### Exercise instructions
Among the entries below, extract exactly the lines that run from the one with "Where should I click to: Click the iOS" through the one with "Where should I click to: Click the red", both ends included.

### Data for the task
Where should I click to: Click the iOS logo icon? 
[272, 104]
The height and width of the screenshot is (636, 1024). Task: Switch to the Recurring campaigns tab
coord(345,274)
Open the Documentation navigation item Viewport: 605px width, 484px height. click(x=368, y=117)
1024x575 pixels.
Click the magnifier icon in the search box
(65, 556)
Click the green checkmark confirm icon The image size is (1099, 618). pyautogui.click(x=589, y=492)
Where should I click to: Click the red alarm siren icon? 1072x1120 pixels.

...

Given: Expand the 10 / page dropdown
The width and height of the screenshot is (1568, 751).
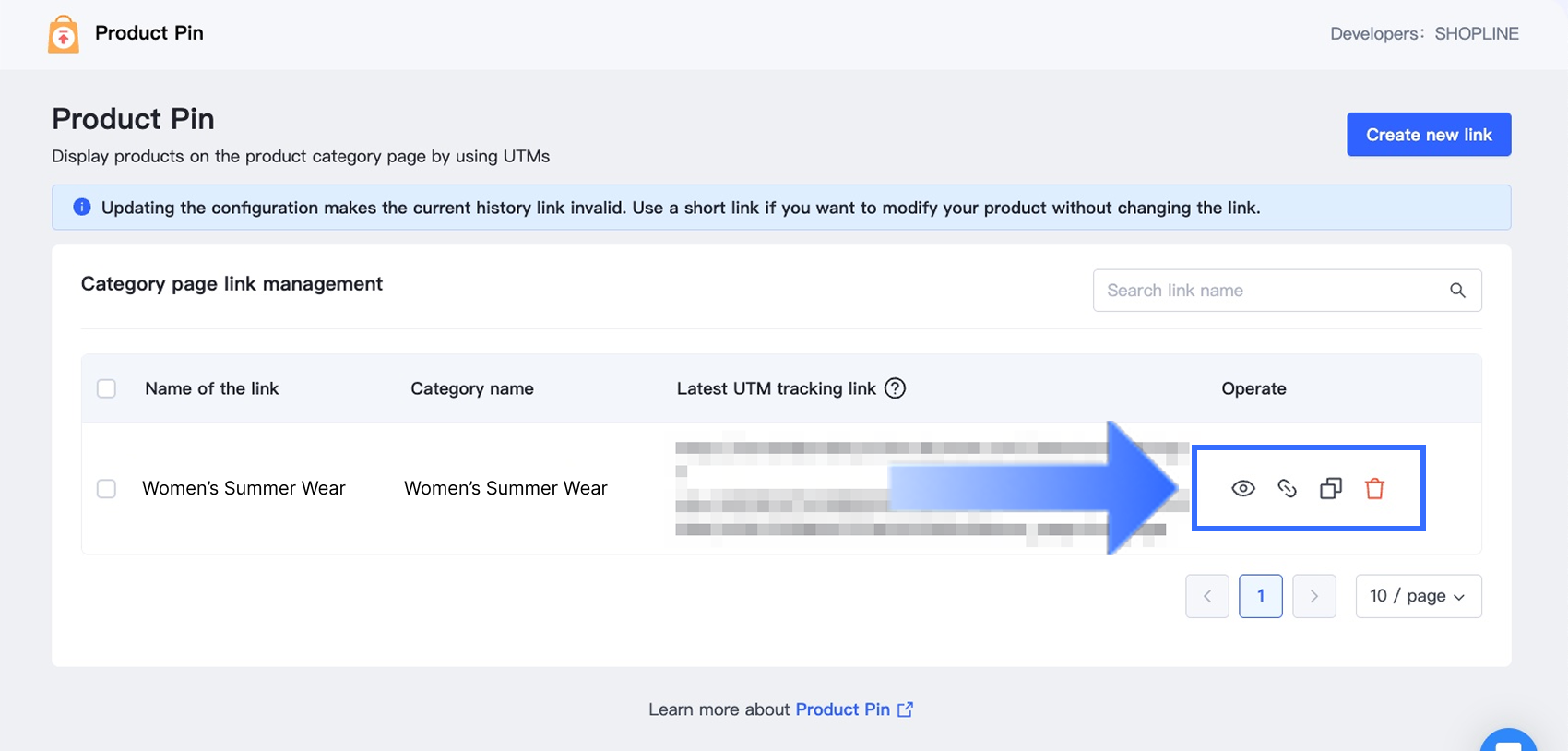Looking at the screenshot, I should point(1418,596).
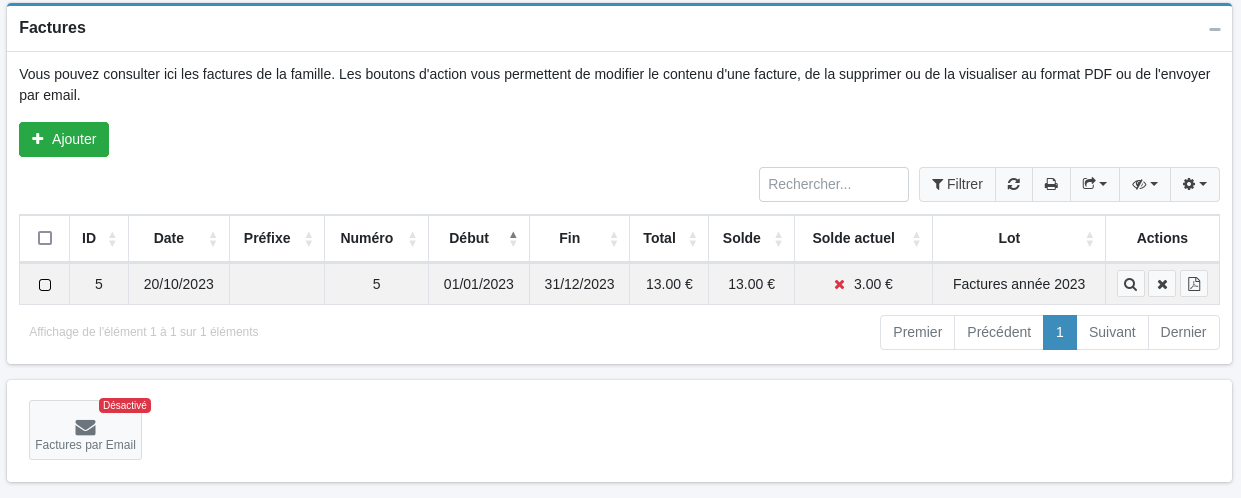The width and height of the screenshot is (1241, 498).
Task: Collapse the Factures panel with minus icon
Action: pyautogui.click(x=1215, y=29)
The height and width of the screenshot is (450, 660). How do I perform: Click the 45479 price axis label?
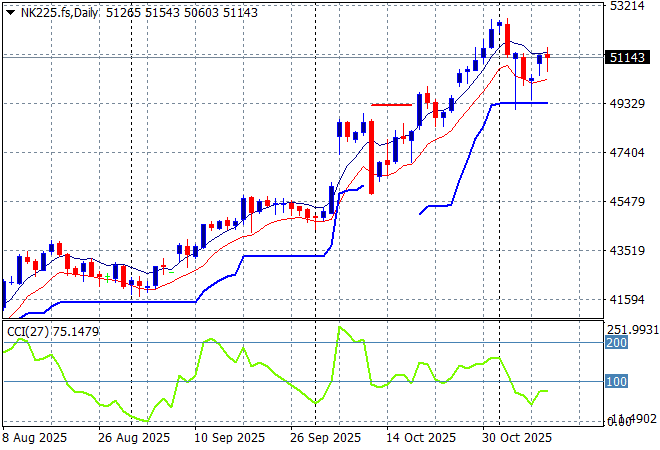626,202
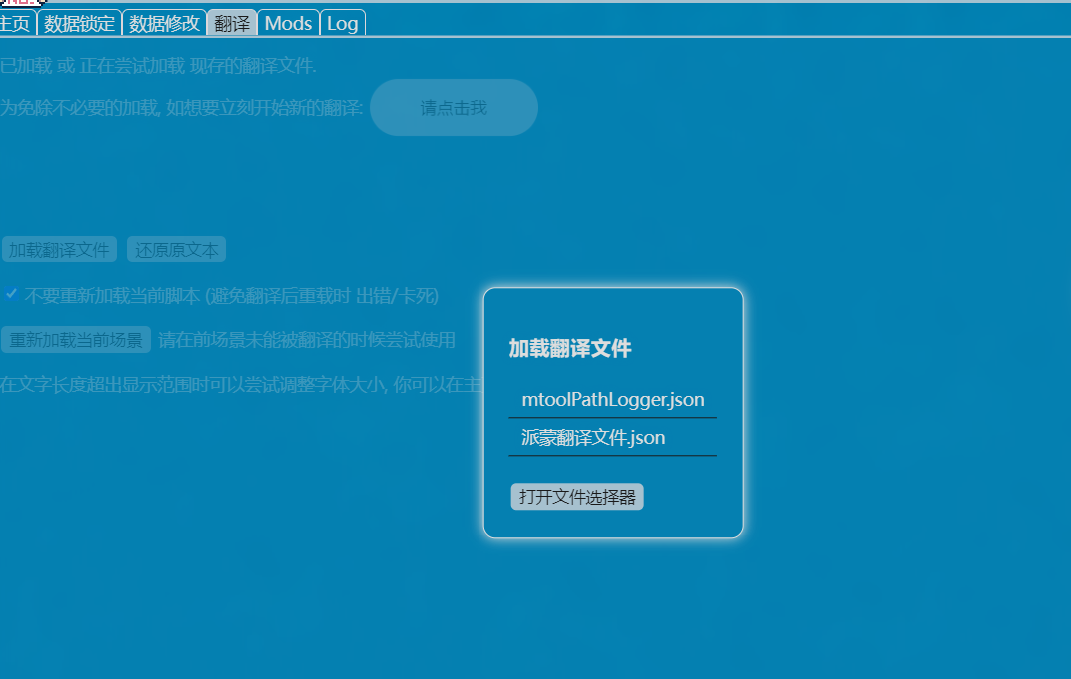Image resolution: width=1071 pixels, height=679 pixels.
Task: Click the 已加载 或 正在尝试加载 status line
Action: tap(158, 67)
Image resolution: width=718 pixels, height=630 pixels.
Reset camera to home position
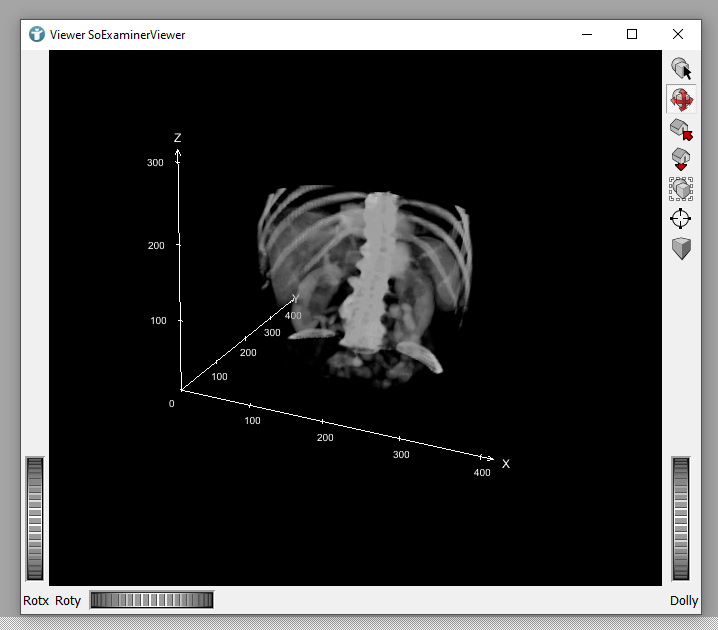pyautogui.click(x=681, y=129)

---

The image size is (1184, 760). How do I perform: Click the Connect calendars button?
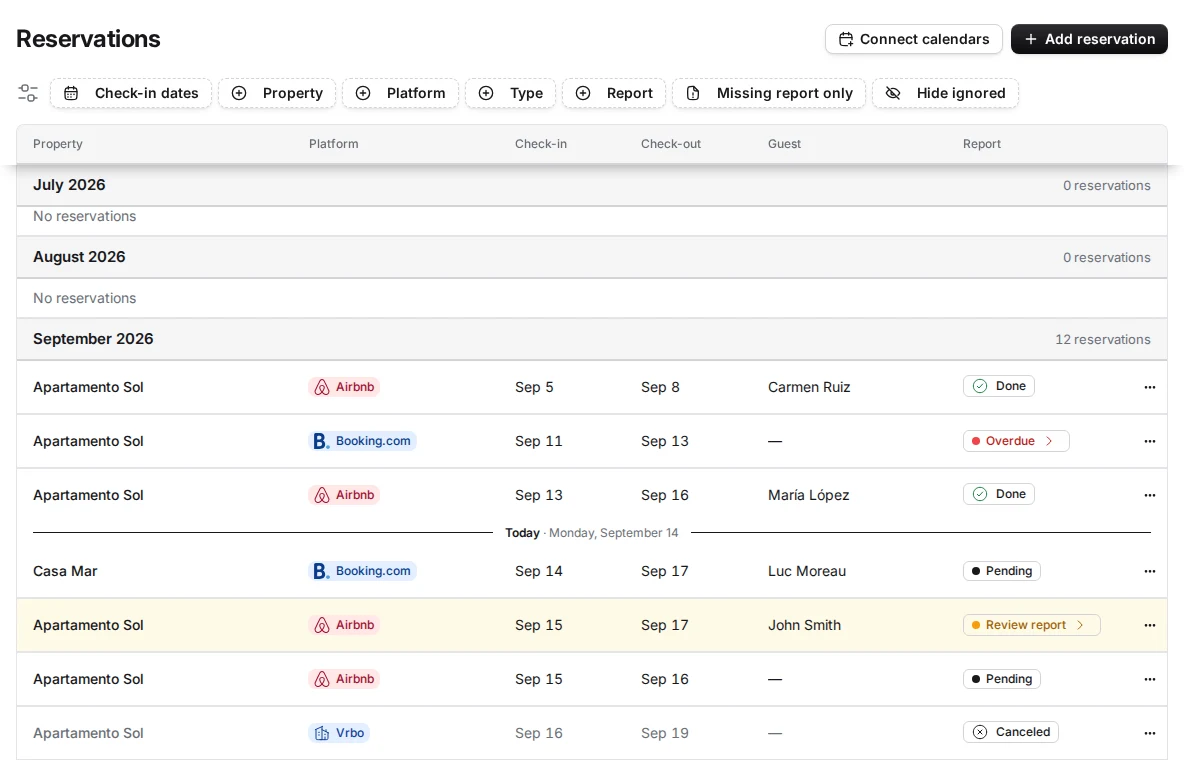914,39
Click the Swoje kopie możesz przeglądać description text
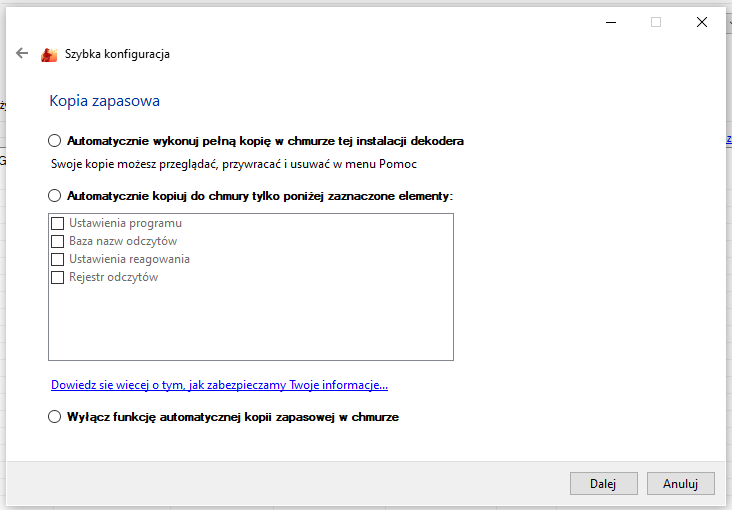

### Result below
Where should I click to: Click the iOS logo icon? 
[272, 104]
The height and width of the screenshot is (636, 1024). Task: Switch to the Recurring campaigns tab
coord(345,274)
Open the Documentation navigation item Viewport: 605px width, 484px height. click(x=368, y=117)
1024x575 pixels.
Click the magnifier icon in the search box
(65, 556)
Click the green checkmark confirm icon The image size is (1099, 618). pyautogui.click(x=589, y=492)
Where should I click to: Click the red alarm siren icon? 1072x1120 pixels.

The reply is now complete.